One of the first places I noticed I had space and shelving for activities was our TV stand.  Due to several infants and toddlers in our home for the past 7 years, the stand has never been home to books, decor, or anything else.  However, we've found it's a perfect place to store a few activities and/or toys.  I'm sure you can see the wear and tear of little hands.  The closing doors store our DVD player, right where the kiddos can learn to use it themselves.  The pull out drawers underneath are empty. Sunshine loves to put things in and out of everything she can.  These drawers are perfect for her to practice her skills.
 There are three activities on these shelves, one is a fall invitation to play, designed for toddlers.  You'll notice a SOFT football for gross motor skill activities on another shelf.  On the bottom shelf is a board book with five small pumpkins to act out the story.  I rotate activities on these shelves when I notice Sunshine is getting bored with the ones that are there.  All activities in the living room are designed specifically for Sunshine because she spends the most time in this room.  (The room has baby gates at every exit.)  However, any of the kiddos are welcome to use them.  Activities for the older kiddos are stored in the dining room where there is a table, chairs and plenty of floor space.  Sunshine can't interrupt and/or destroy activities in the dining room due to the baby gate.  (She really likes to do that.)

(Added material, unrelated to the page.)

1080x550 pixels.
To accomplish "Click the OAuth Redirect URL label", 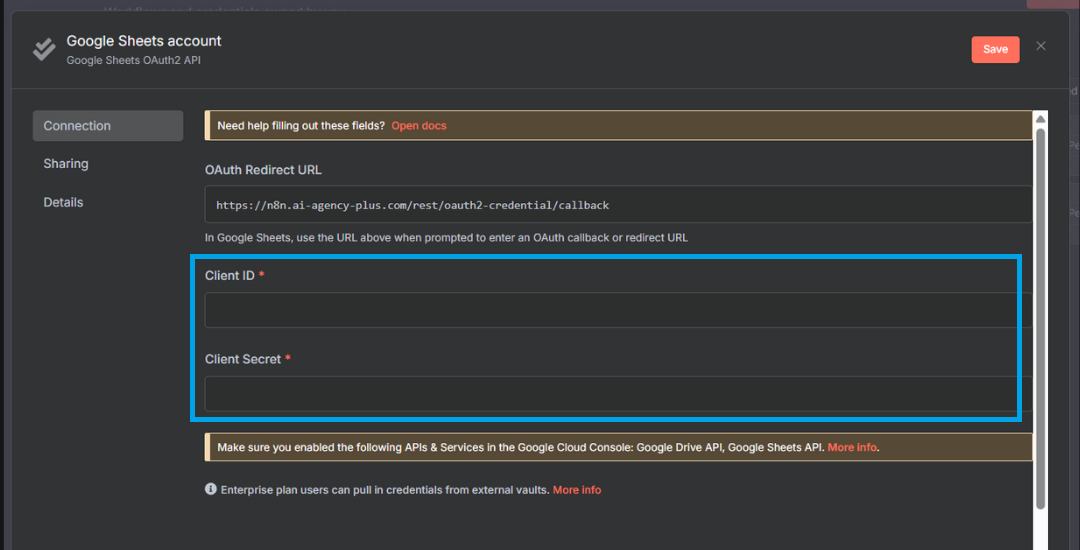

I don't purchase new items for activities in the living room or dining room.  If I want books I get them through our local library exchange.  All other materials are usually toys the kiddos already have, or manipulatives I've used in past units.

The second set of shelves for activities is in the corner of the room, next to the learning time room entrance (where we also store board games).  These shelves had been used for books.  However, I'm not one to read a book twice, unless it's REALLY good or a FABULOUS resource.  I realized there was no point in keeping most of the books on the shelves.  They look much better as Montessori shelves anyways.
 On these shelves you'll find four different toys or sets of toys that either have a learning or practical life component to them.  Right now the shelves hold a baby doll with her diaper bag, fully equipped with a diaper, "wipes," bib, & bottle.  Sunshine is struggling with diaper changes and eating, so I'm hoping this activity will help her feel more comfortable with these tasks.  Another shelf holds Sunshine's camera. She's been watching Mommy take lots of pictures lately and wants to join in on the fun.  One bottom shelf holds a set of parent and baby farm animals.  The other holds a LEGO duplo store set.  This is a great activity to help Sunshine with her fine motor skills.  (Putting LEGO duplos together requires lots of skill.)  I have chosen not to use trays because Sunshine tends to destroy them. When she's older, I'm hoping she grows out of this.

I couldn't resist showing you my toddler friendly Fall Invitation to Play.  It's been a HUGE hit.  The basket (which is soft and very hard to break), holds tongue depressors, felt leaves, pine cones, plastic apples, and acorns.
 I introduced the activity by making a tree with all of the materials.  Today, Dinomite created his own.  I must say, his was much better than mine.  I love how he made roots.
Dinomite's leaves.
 Bulldozer has built several houses.  I do believe they're houses for the squirrel.
Bulldozer's latest house.
 Princess has even joined the fun creating houses of her own.  I love how she decorated hers with leaves.
Princess' house.
I love applying Montessori principles into our daily living and home life.  Usually, we find that we already have the materials and space to do so, if we just take a minute to look, and possibly rearrange a little.  Creating a Montessori home does not need to be expensive.  If you're starting from scratch and have no furniture at all, then you may have to spend some money, but otherwise, it should literally cost you pennies if anything.  I'm always amazed at the change in the environment when I turn another room into a Montessori inspired one.  It's so worth it!

1 comment:

  1. Such a perfect and practical way to create space for children at home! Thank you for sharing your ideas with us!